EXTRAIT CITÉ:
_ _ _ _ _ _ _

La solitude dans le deuil. Photo d'illustration Bigstock
Au cours d’une de mes journées professionnelles, je reçois un couple de parents âgés accompagnés de leur fils de 65 ans. C’est la mère qui m’a téléphoné pour prendre le rendez-vous. À mon grand étonnement, je lui demande : « Pourquoi n’appelle-t-il pas lui-même ? » « Vous comprendrez quand vous le verrez. »
À peine arrivé, le couple m’annonce que c’est leur fils adoptif. Il avait 10 ans quand a éclaté la guerre civile libanaise d’avril 1975. Ses deux parents ont été assassinés devant ses yeux. Depuis, terré dans un coin de la maison, il ne cesse de répéter : « 1975. » Ses parents étaient leurs voisins et sans enfants. Le petit garçon de 10 ans n’avait aucune famille et il était fils unique.
C’est ainsi qu’ils décident de l’adopter. Enfermé dans son habitude, arrivé chez eux, il reprend ses mêmes gestes et s’installe dans un coin de sa nouvelle maison, répétant, toujours : « 1975, 1975. » Jusqu’au jour où un visiteur arrive.
La mère a alors l’idée ingénieuse de le présenter : « Monsieur Michel a 70 ans. » L’enfant se lève alors brusquement, se précipite sur lui et se met à le frapper. Le visiteur le prend alors dans ses bras et lui dit : « Calme-toi, tu n’es pas méchant, tu es un gentil garçon, tu as un très bon cœur. » Et l’enfant se calma.

_ _ _ _ _ _ _

DONNÉES FOURNIES:
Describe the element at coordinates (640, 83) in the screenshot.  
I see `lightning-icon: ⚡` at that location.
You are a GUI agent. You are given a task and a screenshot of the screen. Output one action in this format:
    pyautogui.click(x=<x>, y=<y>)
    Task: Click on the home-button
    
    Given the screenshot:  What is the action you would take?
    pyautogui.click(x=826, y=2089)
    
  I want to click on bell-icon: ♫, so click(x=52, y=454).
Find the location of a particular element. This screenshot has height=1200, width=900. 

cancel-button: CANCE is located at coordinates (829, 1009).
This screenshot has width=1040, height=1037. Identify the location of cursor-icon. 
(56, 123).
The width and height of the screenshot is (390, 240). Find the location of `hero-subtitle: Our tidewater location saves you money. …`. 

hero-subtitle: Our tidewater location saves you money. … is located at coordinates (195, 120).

_ _ _ _ _ _ _

CONSIGNE:
Répondez à ces questions d'après l'extrait sur le deuil :
1. Qui a téléphoné pour prendre le rendez-vous ?
2. Quel âge avait le garçon quand a éclaté la guerre civile libanaise ?
3. Quel âge la mère donne-t-elle à Monsieur Michel en le présentant ?

RÉPONSE:
1. La mère.
2. 10 ans.
3. 70 ans.